He’s getting married tomorrow, this guy I liked one time.
I never wanted to be the one he turned to see when waiting anxiously at the altar. I just liked making him laugh. I was never sappy and love-sick, moony or weak-kneed. But we understood each other and at the time that was enough.
It’s been a year since our little chat, when I explained why I needed to take a step back from our friendship. There isn’t a template for that conversation, by the way. In youth group, I never learned how to tell a friend’s significant other that I had feelings for him and our friendship was no longer healthy, and then also know how to talk to her about it or if I even should.
In a classic, evasive move, we chatted normally for half an hour, and when he said he needed to go, I said, “Cool. Before you go, there was a serious reason I called.” I then proceeded to recite the speech I’d been running through all week. We signed off on good terms, though without the intention of resuming a friendship. Or so I thought.

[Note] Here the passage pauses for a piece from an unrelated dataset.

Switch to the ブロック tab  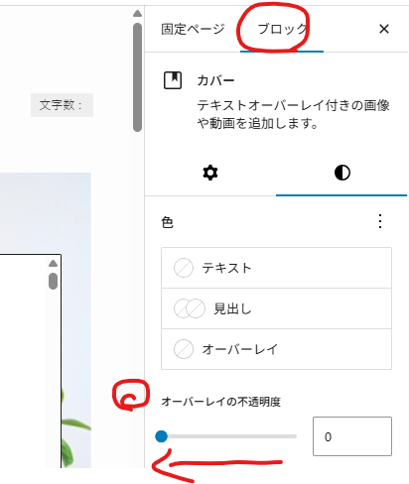[x=282, y=29]
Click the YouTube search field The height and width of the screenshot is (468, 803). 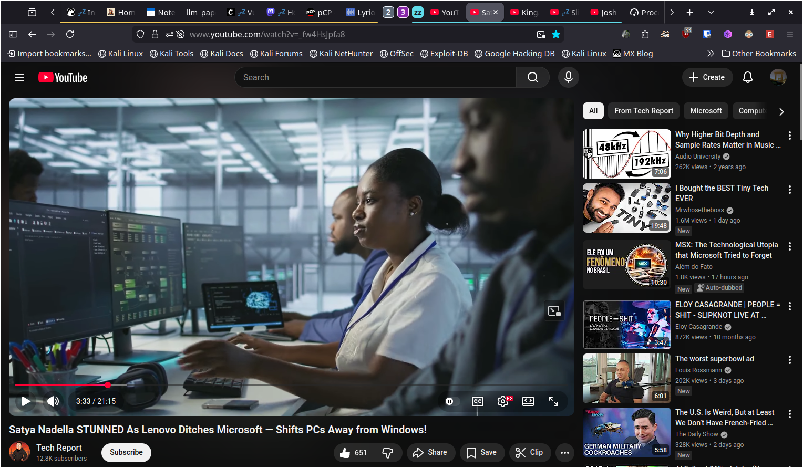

I received an invitation to their wedding eight months later. Maybe there is a human who could waltz into that situation filled with foppish aplomb, jauntily skipping to her seat with all dignity and presumption. I am not that person.
When I RSVP’d, there was a box to write a message to go along with my response. 150 characters, a blank box and a cursor blinking judgmentally at my rejection of the invitation. How does one communicate such complicated feelings and reasoning in 150 characters? That’s not even a full tweet. Did I go all southern belle on them? “SUPER bummed to miss your big day!! Congrats! I’ll be there in spirit <3.” The obvious subtext being “I am clearly overcompensating because I’m uncomfortable and do not know what to say.” My instinct was to send that Randy Jackson meme which says, “It’s a no from me, dog,” but there wasn’t an image option.
I left it blank.
The eve of the big day, I’m left with recollections of awkward moments, messy feelings, and the back and forth pull of wanting and not wanting. I sit with the memories of two friendships, once vibrant but now broken. I’m turning the scenes over in my head, wondering when the shift happened, and how much of it was my fault.
I don’t regret my decision to not attend, and I’m not weeping into a tub of Ben & Jerry’s. But oddly enough, seeing the pictures already on social media leading up to the day, my feelings are complicated. I’ve gone from wanting to block them both to feeling an impulse to comment on how amazing the bride’s hair looks, and occasionally pettily holding out likes on Instagram as if they will even notice because, hi, they’re getting married tomorrow.
It is an inconsequential weekend in September, but many of my friends are out of town. I would have to make a concerted effort to find someone to hang out with. Turning my options over in my head, I’m leaning toward isolation.
I didn’t call it that at first, obviously. I thought, You know, I just really need to make sure I’m taking care of myself spiritually and spending quality time with Jesus. But no matter the purity of my intentions, my day would not live up to any of my optimistic plans for spiritual renewal. I know myself too well. I would do some reading and writing, have pretend arguments with various people, meticulously laying out my point of view, defending my frail dignity to thin air, then end the day writing at my favorite bar, surrounded by people but completely alone.
Letting people see me when I am so emotionally conflicted and unsure sounds like an actual nightmare. By retreating I can pretend that I am running to Jesus, when really I am just folding into myself.
Pondering my situation, I think about when Jesus was in the garden, sweating out drops like blood. He asked his closest friends to stay up and keep watch with him. They immediately fell asleep… thrice. But still. If Jesus, on the brink of humiliating and excruciating torture and execution, reached out to God and his derpy friends for support, why do I think I am above it?
Mulling it over, I decide that I don’t want to sit and wallow. Texting my work husband from my restaurant days, I ask if he’s tending bar the following night. I envision walking in, him greeting me with a squeal and a “Hey, boo! French 75 with a splash of St. Germaine or an Old Fashioned?”, taking my seat and pulling out my book, my other friends and former colleagues occasionally sneaking over for a hug or a story about a ridiculous guest. We’ll all go to The Old Haunt after they’re cut, and laugh over the pervasive nonsense of the industry.
I smile to myself as I picture it. Why sit alone overthinking my feelings when I could spend that time with people who have already seen me in innumerable moments of unguarded stress and joy?
My phone buzzes. His message says that yes, of course he’s working. I shoot back, “I’ll see you then!” A tension releases in me with those words, and I let out the breath I didn’t know I was holding. At least for the moment, I have this plan. And it’s enough.
*Note: Some details have been changed to respect the privacy of certain characters.